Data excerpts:
=== Section Start ===

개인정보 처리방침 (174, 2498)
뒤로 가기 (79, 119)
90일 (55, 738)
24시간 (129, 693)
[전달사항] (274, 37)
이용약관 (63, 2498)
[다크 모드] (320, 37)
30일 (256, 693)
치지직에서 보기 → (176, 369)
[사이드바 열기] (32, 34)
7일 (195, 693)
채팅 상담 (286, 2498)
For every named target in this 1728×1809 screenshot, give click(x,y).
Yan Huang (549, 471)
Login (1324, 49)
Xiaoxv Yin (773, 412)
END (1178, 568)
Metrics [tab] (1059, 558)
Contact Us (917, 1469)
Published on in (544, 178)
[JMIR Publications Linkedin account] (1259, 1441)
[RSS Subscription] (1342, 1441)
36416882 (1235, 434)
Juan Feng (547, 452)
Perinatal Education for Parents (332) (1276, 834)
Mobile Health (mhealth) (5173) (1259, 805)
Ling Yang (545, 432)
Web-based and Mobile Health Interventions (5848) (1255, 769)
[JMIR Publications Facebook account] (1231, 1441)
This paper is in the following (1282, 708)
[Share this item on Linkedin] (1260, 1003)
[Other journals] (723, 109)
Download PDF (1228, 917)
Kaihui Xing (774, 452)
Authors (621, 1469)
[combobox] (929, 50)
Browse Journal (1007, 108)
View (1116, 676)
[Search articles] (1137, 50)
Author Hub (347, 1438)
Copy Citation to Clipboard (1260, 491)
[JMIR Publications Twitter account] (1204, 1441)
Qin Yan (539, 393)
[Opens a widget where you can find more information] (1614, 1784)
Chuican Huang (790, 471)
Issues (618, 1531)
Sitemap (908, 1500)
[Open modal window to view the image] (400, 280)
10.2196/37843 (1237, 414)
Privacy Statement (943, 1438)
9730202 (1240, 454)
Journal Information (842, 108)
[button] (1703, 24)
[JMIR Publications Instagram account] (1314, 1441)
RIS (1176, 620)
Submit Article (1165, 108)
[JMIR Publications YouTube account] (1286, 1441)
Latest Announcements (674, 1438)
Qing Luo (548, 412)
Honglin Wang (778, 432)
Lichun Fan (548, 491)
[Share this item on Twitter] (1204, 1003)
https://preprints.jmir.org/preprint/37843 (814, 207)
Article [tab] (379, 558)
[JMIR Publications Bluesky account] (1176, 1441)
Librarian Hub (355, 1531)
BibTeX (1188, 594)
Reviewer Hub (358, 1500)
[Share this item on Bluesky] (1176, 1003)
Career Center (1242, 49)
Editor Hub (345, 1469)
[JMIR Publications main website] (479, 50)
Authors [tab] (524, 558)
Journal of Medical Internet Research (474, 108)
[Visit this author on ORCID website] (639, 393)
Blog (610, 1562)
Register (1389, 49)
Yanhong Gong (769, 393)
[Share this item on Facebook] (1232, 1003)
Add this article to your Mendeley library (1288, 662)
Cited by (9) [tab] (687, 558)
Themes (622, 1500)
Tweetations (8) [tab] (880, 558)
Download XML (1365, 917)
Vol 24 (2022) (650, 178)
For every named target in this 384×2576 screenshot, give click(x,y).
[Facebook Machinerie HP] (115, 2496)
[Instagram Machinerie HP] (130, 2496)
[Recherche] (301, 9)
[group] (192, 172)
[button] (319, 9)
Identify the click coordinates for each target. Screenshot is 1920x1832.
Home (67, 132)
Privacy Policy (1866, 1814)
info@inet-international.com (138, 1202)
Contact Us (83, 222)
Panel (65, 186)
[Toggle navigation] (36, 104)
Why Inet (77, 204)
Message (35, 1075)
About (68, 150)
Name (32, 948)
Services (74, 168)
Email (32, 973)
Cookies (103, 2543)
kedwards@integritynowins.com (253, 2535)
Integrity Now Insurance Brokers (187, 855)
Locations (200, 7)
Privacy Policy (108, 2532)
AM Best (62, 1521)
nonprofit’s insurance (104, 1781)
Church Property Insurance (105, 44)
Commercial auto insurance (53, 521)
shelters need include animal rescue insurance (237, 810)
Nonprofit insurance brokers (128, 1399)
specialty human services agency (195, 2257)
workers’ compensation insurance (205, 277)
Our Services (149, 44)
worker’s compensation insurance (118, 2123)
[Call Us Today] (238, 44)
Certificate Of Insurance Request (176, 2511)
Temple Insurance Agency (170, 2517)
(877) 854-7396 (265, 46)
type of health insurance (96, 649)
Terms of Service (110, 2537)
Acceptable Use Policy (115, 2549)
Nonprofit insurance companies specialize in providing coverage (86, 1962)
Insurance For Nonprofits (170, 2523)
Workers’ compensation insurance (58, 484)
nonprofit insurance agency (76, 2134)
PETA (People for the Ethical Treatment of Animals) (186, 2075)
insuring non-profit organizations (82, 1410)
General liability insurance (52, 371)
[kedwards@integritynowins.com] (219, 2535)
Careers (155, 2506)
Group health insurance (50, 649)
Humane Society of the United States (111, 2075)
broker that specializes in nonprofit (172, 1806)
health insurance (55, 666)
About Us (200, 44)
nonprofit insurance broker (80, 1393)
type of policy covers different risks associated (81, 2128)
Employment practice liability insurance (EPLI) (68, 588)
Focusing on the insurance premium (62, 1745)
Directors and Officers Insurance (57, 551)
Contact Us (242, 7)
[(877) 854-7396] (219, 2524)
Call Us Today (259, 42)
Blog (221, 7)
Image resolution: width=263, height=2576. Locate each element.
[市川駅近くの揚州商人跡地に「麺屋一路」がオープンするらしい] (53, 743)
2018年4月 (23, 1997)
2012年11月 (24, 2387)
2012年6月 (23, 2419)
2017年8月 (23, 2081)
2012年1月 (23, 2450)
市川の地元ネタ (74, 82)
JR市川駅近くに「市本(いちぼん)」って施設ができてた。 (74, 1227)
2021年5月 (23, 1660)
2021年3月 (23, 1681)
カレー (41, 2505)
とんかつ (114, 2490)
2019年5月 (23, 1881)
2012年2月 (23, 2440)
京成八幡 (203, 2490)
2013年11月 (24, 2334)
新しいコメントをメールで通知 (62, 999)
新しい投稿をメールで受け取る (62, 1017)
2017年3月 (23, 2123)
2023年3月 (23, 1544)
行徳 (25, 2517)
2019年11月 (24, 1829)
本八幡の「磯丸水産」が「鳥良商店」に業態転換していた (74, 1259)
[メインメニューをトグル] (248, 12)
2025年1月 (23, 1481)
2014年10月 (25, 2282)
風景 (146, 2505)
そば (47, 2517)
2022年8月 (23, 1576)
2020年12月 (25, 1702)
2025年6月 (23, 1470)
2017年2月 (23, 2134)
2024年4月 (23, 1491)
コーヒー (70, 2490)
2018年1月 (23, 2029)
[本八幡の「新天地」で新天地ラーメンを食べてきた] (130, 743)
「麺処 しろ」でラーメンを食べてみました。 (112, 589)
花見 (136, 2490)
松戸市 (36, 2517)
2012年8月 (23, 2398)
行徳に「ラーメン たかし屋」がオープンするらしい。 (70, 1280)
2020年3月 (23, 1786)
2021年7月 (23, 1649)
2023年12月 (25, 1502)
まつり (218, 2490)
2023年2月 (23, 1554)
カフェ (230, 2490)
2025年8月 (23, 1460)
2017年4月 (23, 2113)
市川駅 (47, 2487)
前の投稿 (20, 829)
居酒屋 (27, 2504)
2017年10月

=== Section End ===

**WORK INSTRUCTION:**
The response should be the lines from the one containing "京成八幡 (203, 2490)" through the last line of the data, set down exactly and with no other line.

**TASK RESPONSE:**
京成八幡 (203, 2490)
2013年11月 (24, 2334)
新しいコメントをメールで通知 (62, 999)
新しい投稿をメールで受け取る (62, 1017)
2017年3月 (23, 2123)
2023年3月 (23, 1544)
行徳 (25, 2517)
2019年11月 (24, 1829)
本八幡の「磯丸水産」が「鳥良商店」に業態転換していた (74, 1259)
[メインメニューをトグル] (248, 12)
2025年1月 (23, 1481)
2014年10月 (25, 2282)
風景 (146, 2505)
そば (47, 2517)
2022年8月 (23, 1576)
2020年12月 (25, 1702)
2025年6月 (23, 1470)
2017年2月 (23, 2134)
2024年4月 (23, 1491)
コーヒー (70, 2490)
2018年1月 (23, 2029)
[本八幡の「新天地」で新天地ラーメンを食べてきた] (130, 743)
「麺処 しろ」でラーメンを食べてみました。 (112, 589)
花見 (136, 2490)
松戸市 (36, 2517)
2012年8月 (23, 2398)
行徳に「ラーメン たかし屋」がオープンするらしい。 (70, 1280)
2020年3月 (23, 1786)
2021年7月 (23, 1649)
2023年12月 (25, 1502)
まつり (218, 2490)
2023年2月 (23, 1554)
カフェ (230, 2490)
2025年8月 (23, 1460)
2017年4月 (23, 2113)
市川駅 (47, 2487)
前の投稿 (20, 829)
居酒屋 (27, 2504)
2017年10月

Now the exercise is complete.